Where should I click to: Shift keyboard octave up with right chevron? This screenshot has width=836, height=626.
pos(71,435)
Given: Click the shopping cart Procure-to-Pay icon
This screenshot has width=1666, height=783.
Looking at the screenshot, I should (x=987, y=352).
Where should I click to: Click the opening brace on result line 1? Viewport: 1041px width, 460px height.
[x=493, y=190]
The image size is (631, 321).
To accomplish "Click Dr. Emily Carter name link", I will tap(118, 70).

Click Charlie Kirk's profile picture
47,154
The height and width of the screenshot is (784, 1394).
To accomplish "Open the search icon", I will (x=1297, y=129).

==

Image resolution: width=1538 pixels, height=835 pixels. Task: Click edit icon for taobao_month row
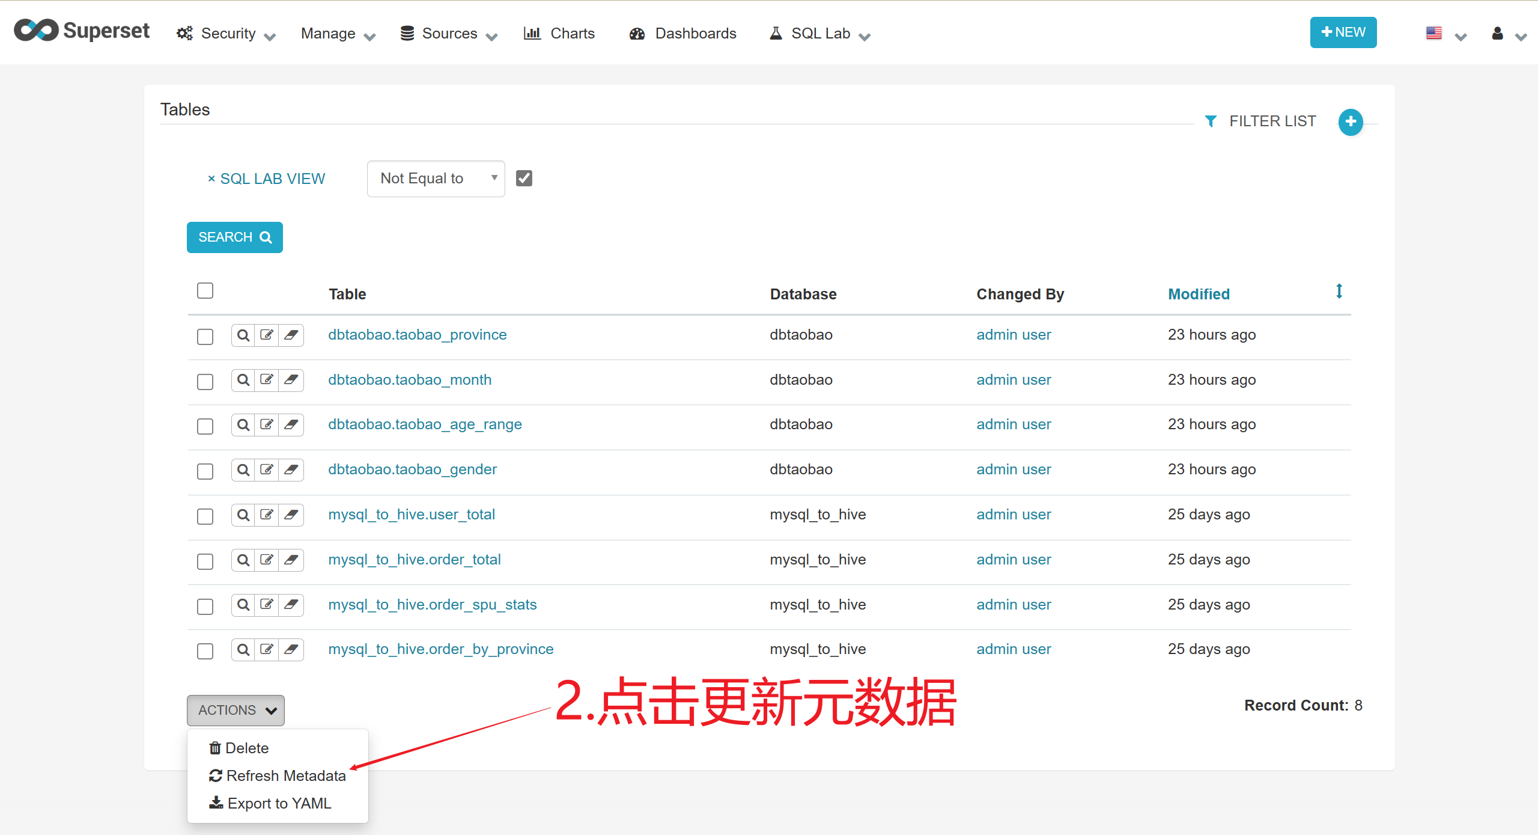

==

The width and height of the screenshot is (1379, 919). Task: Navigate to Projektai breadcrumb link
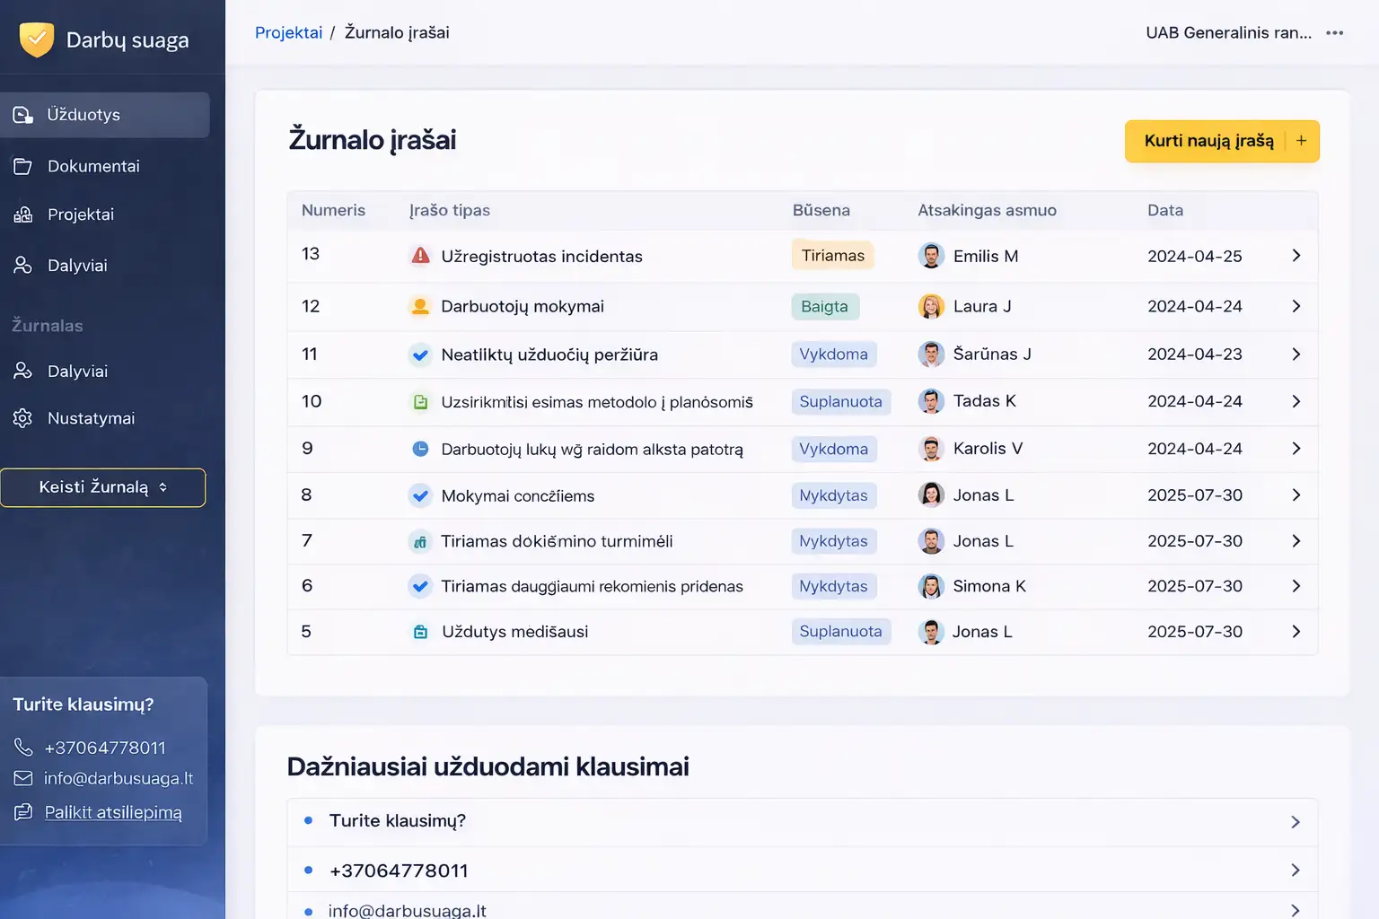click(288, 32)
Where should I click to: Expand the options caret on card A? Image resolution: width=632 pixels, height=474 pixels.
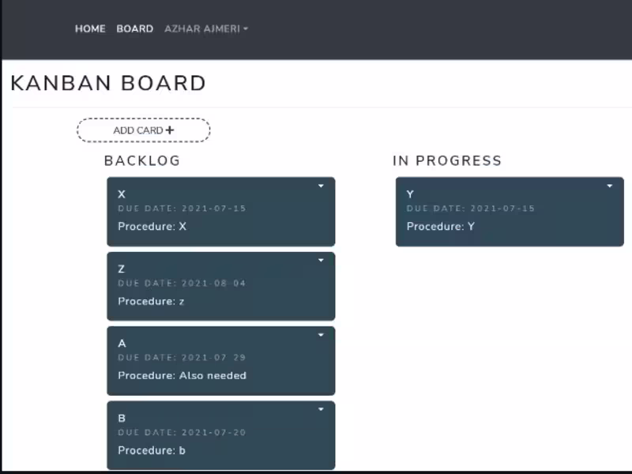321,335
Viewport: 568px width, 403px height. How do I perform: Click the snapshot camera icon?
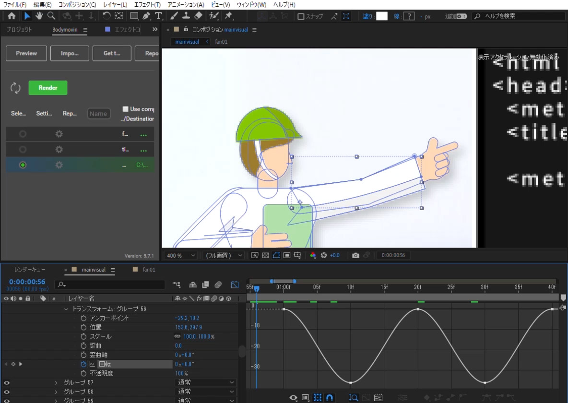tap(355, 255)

- **THE PROBLEM**
Return the lines of the data above exactly, starting at the line that contains "Where should I click to: Expand" and ending at the line that contains "tap(355, 255)", and leave the pictures out.

- **RESPONSE TO THIS TASK**
Where should I click to: Expand the options caret on card A? Image resolution: width=632 pixels, height=474 pixels.
321,335
Viewport: 568px width, 403px height. How do I perform: Click the snapshot camera icon?
tap(355, 255)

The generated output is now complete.